» Task instructions
Would you transcribe each entry exactly as it stands, omitting the pictures?

--- Materials provided ---

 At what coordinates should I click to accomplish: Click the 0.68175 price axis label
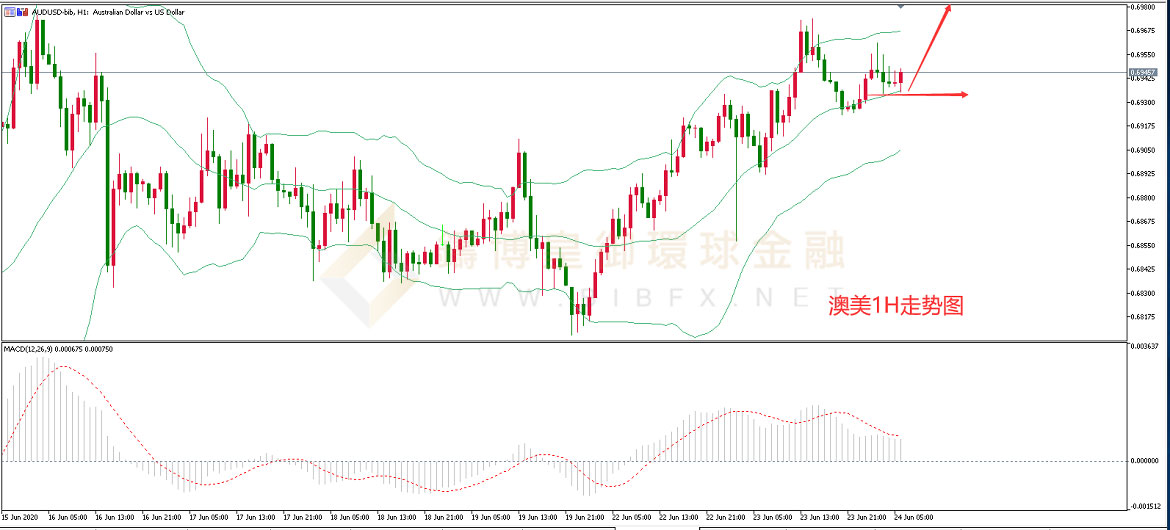(1143, 317)
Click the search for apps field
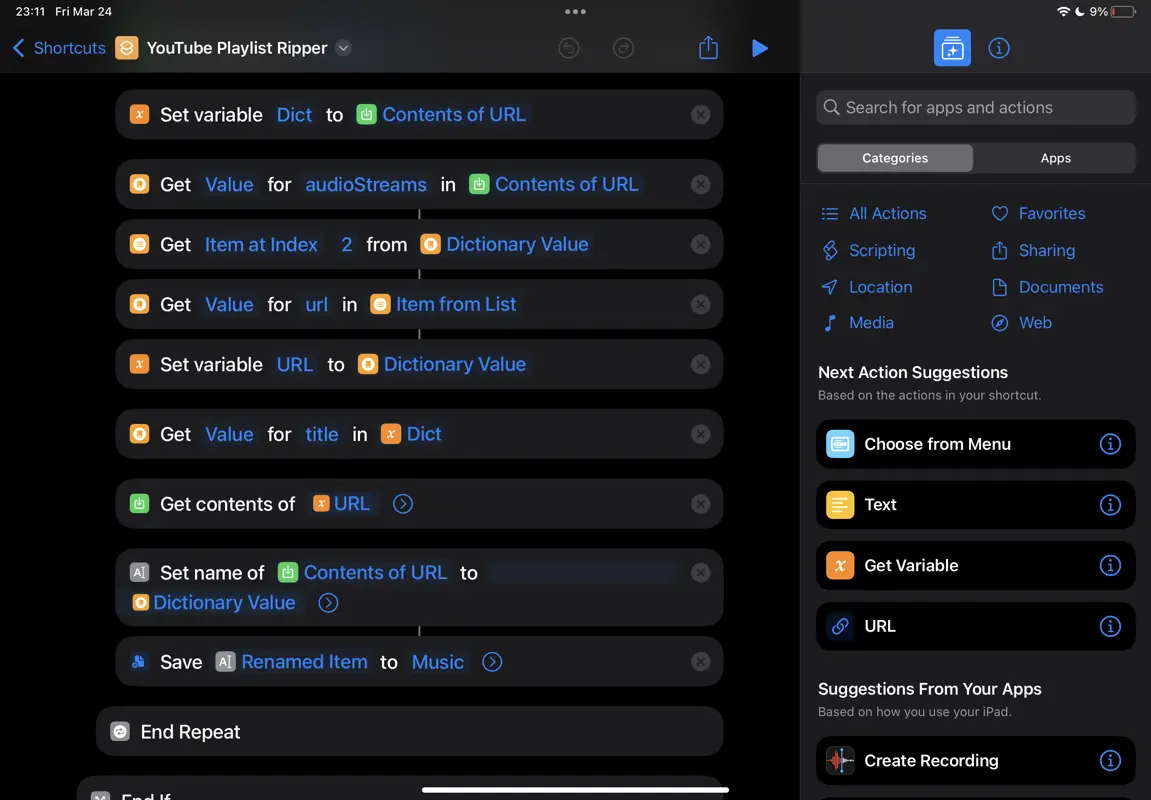1151x800 pixels. [x=975, y=107]
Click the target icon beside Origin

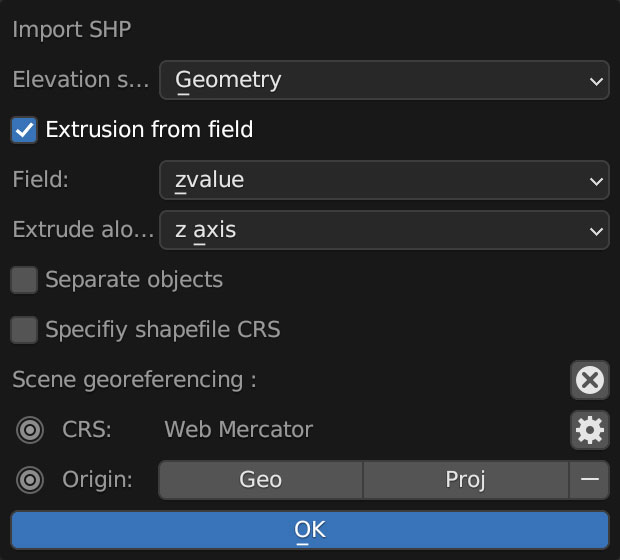[30, 480]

---

» Task output
 At what coordinates should I click to accomplish: Click the 0.68175 price axis label
(1143, 317)
Click the search for apps field
1151x800 pixels. [x=975, y=107]
Click the target icon beside Origin

[30, 480]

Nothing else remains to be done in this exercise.